▸ Record extracts
*-*-*
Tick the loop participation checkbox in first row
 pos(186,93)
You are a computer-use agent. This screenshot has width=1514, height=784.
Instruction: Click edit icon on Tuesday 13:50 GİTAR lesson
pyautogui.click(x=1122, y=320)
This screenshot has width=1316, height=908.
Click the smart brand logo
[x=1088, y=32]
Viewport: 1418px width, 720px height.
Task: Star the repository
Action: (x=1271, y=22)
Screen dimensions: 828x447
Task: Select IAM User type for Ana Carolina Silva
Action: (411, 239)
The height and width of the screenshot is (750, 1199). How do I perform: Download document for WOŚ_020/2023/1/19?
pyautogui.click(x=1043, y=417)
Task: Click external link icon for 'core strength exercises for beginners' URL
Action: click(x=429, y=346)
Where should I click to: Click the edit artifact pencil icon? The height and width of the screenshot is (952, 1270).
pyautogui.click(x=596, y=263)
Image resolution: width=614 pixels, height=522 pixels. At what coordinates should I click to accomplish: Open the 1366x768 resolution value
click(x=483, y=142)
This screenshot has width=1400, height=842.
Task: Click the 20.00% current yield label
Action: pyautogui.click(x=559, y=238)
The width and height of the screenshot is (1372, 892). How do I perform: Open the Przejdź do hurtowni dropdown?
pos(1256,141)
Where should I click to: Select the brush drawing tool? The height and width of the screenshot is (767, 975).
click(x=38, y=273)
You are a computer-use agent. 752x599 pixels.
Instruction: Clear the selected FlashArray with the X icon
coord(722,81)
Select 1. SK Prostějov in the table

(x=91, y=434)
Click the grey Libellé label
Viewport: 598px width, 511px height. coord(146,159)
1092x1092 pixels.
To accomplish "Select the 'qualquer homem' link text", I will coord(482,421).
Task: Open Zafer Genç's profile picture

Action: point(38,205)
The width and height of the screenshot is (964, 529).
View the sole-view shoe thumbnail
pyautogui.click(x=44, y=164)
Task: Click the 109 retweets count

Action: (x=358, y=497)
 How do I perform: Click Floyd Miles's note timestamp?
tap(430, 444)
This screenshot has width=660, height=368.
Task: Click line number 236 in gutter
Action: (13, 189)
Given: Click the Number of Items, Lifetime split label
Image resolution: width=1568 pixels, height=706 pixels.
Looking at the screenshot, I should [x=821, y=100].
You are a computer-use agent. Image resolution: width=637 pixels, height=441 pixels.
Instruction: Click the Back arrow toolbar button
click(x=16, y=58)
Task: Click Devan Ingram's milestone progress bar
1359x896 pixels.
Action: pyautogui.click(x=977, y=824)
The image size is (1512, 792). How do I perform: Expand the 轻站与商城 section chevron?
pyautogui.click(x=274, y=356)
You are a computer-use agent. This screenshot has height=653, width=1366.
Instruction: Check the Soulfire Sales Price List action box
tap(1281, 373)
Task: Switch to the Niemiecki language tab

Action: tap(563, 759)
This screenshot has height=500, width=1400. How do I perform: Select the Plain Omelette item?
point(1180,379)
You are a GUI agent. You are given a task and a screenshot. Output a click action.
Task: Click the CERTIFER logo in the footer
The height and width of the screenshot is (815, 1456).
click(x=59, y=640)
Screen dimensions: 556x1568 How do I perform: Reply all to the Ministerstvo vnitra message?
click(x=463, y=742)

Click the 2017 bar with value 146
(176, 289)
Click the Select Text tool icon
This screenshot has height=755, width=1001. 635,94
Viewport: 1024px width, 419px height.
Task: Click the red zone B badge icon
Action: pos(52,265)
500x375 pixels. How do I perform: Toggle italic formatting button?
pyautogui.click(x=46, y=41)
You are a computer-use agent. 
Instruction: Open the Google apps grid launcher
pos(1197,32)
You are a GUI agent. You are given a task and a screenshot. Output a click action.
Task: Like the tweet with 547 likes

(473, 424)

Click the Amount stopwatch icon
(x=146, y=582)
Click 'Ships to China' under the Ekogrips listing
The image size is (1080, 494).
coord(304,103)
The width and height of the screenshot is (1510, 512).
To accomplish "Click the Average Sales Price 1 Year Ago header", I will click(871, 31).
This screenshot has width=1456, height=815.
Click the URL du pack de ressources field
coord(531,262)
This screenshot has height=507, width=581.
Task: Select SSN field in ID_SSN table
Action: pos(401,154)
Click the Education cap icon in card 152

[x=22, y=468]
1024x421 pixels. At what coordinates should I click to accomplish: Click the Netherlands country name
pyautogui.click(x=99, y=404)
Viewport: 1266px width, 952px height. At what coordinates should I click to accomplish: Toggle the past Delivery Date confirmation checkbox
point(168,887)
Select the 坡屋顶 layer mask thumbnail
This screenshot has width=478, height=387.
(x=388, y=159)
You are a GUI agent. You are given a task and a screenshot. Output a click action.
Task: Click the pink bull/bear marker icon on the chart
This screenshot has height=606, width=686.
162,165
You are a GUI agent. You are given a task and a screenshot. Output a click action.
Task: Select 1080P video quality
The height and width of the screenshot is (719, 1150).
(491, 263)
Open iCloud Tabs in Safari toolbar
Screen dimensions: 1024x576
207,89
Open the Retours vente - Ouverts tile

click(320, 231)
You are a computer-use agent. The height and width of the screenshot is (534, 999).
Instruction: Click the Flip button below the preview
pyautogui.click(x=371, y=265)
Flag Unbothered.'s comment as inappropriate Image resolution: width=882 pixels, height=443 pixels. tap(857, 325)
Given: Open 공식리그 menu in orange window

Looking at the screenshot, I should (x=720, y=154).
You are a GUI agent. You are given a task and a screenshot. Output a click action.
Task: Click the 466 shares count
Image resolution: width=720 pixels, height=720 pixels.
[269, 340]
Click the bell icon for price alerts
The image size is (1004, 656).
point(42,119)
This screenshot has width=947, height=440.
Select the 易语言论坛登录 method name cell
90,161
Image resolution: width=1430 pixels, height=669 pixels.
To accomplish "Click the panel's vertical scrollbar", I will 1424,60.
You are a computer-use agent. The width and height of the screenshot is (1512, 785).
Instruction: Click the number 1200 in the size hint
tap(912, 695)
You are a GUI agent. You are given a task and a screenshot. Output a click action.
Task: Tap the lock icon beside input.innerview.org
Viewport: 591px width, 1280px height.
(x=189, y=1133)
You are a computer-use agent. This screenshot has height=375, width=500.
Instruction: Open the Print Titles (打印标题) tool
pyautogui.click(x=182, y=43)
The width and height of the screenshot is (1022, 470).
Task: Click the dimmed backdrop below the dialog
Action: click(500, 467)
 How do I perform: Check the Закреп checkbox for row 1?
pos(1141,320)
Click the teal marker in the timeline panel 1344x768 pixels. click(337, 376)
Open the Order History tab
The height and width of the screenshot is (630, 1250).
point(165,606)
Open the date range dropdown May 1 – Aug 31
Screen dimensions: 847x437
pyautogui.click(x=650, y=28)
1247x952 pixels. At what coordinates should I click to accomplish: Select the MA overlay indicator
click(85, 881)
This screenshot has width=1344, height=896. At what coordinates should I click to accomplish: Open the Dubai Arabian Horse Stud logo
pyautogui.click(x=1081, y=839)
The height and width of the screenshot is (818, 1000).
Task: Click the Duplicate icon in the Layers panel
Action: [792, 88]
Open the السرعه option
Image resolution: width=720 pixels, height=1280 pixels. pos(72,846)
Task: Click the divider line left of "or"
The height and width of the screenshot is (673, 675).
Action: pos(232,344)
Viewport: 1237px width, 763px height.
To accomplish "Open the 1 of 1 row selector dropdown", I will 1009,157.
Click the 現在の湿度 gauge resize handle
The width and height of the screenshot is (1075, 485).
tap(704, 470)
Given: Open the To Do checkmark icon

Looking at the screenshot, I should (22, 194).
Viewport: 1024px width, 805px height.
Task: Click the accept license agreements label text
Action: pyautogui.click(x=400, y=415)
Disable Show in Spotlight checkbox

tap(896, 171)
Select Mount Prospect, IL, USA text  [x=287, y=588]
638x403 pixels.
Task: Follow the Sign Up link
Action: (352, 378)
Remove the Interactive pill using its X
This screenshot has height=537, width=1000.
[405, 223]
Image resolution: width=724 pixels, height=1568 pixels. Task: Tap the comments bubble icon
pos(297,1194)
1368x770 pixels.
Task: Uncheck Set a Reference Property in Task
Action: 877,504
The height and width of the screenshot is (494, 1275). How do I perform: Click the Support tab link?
*-*-*
▸ Required action
Copy back the listing above exactly, but only from the line with "The width and height of the screenshot is (1510, 512)." through the line with "This screenshot has width=1456, height=815.", both ends included.

▸ Task response
The width and height of the screenshot is (1510, 512).
To accomplish "Click the Average Sales Price 1 Year Ago header", I will click(871, 31).
This screenshot has width=1456, height=815.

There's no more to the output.